In fact, I don't know if Iran gave it to USA.
For some reasons, that fits, and for some others, that does not.

Also, in the book, it is only the beginning of interferometry. It is not an accurate theory at all.
Also, interferometry itself was discovered (or publications were made about it) around 1800 by Thomas Young in UK.
So of course, americans knew about that in 1960.
During the 1960s, it is different, americans discover how interferometry can spread very thin layers or "lines" of material on electronical devices.
Young discovers the interferometry of light. But he does not use it to create some kind of component. He uses it to analyze light, only.

I just think. If iranians discovered interferometry of light around 1300, maybe they kept searching about it ?
And, maybe, they discovered how to spread thin lines with interferometry ?
For example, in order to write miniaturized characters on a timestamp ?

════════

Please rewrite the portion of the interferometry post between "So of course, americans" and "a timestamp ?", inclusive, changing "thin lines" to "fine lines".

════════

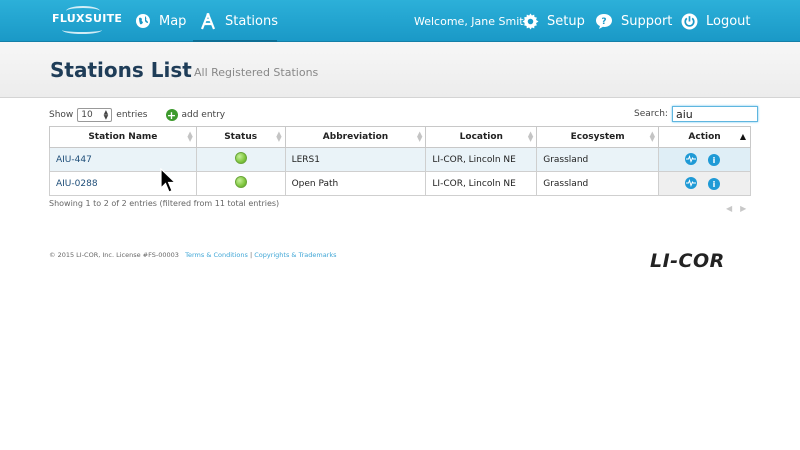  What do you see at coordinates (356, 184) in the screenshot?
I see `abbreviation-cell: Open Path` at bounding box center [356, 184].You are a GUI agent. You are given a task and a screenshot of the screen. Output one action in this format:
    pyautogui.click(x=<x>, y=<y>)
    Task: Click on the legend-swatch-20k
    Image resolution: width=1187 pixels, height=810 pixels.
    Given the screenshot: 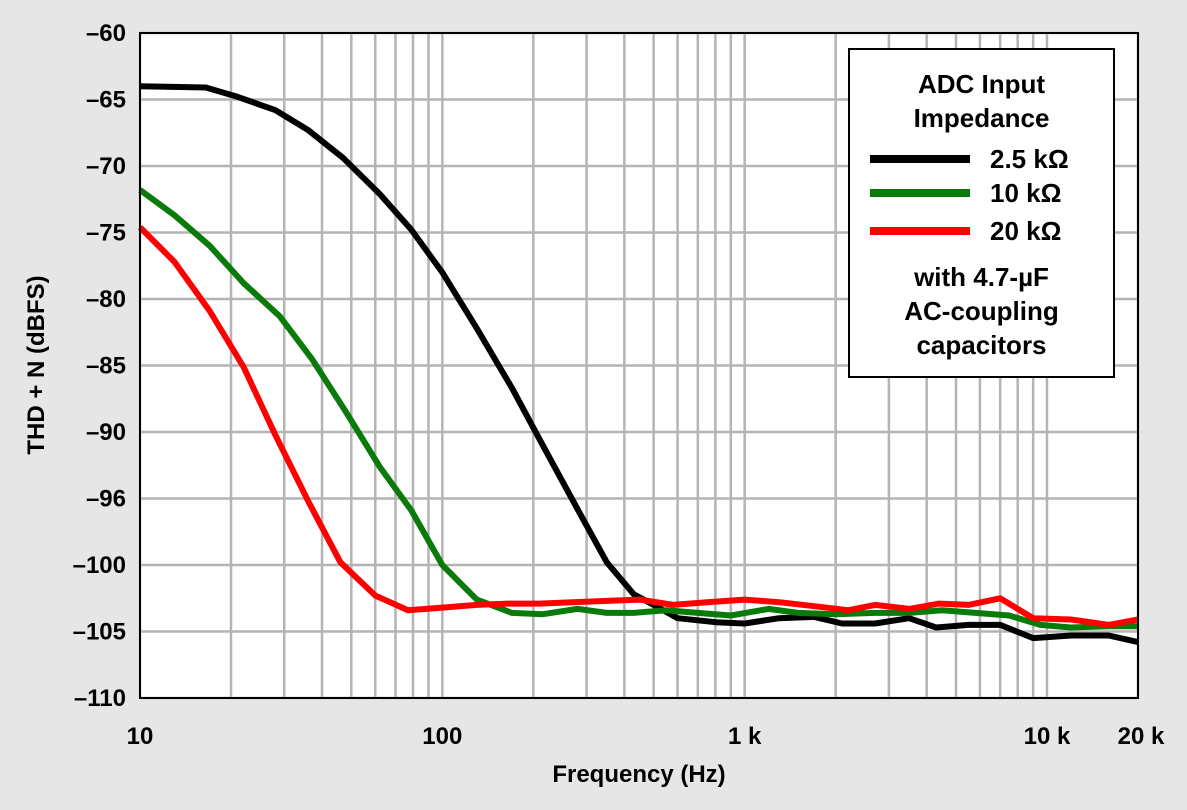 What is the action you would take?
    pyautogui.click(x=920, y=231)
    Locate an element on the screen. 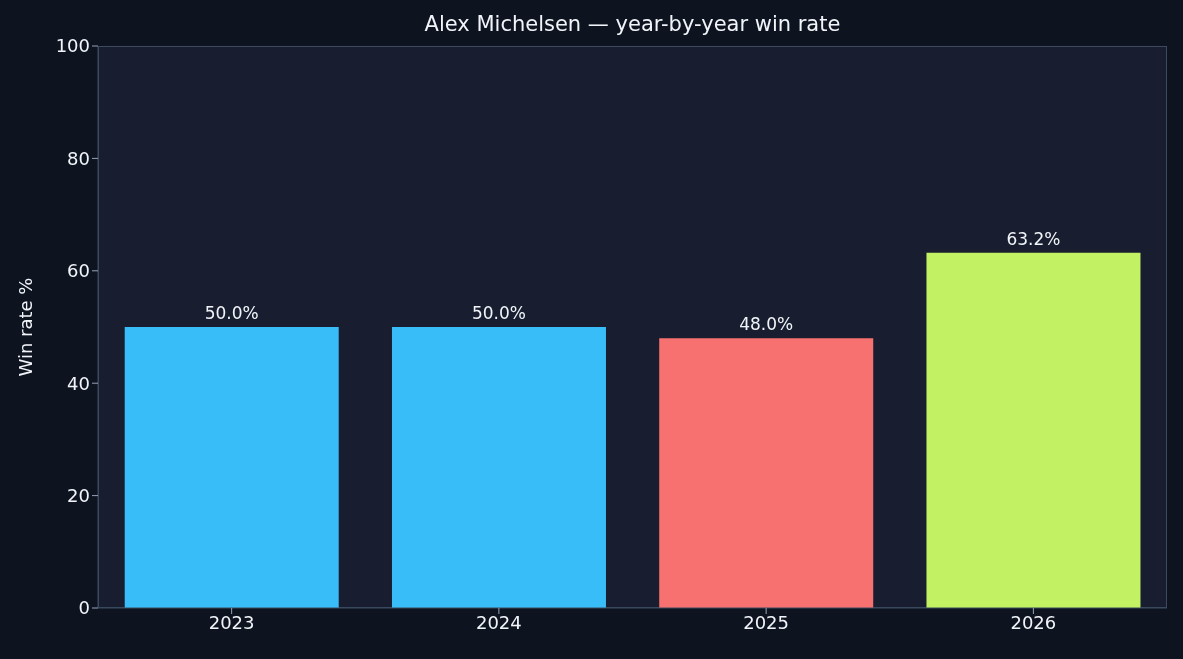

════════

■ Answer box
So of course, americans knew about that in 1960.
During the 1960s, it is different, americans discover how interferometry can spread very thin layers or "lines" of material on electronical devices.
Young discovers the interferometry of light. But he does not use it to create some kind of component. He uses it to analyze light, only.

I just think. If iranians discovered interferometry of light around 1300, maybe they kept searching about it ?
And, maybe, they discovered how to spread fine lines with interferometry ?
For example, in order to write miniaturized characters on a timestamp ?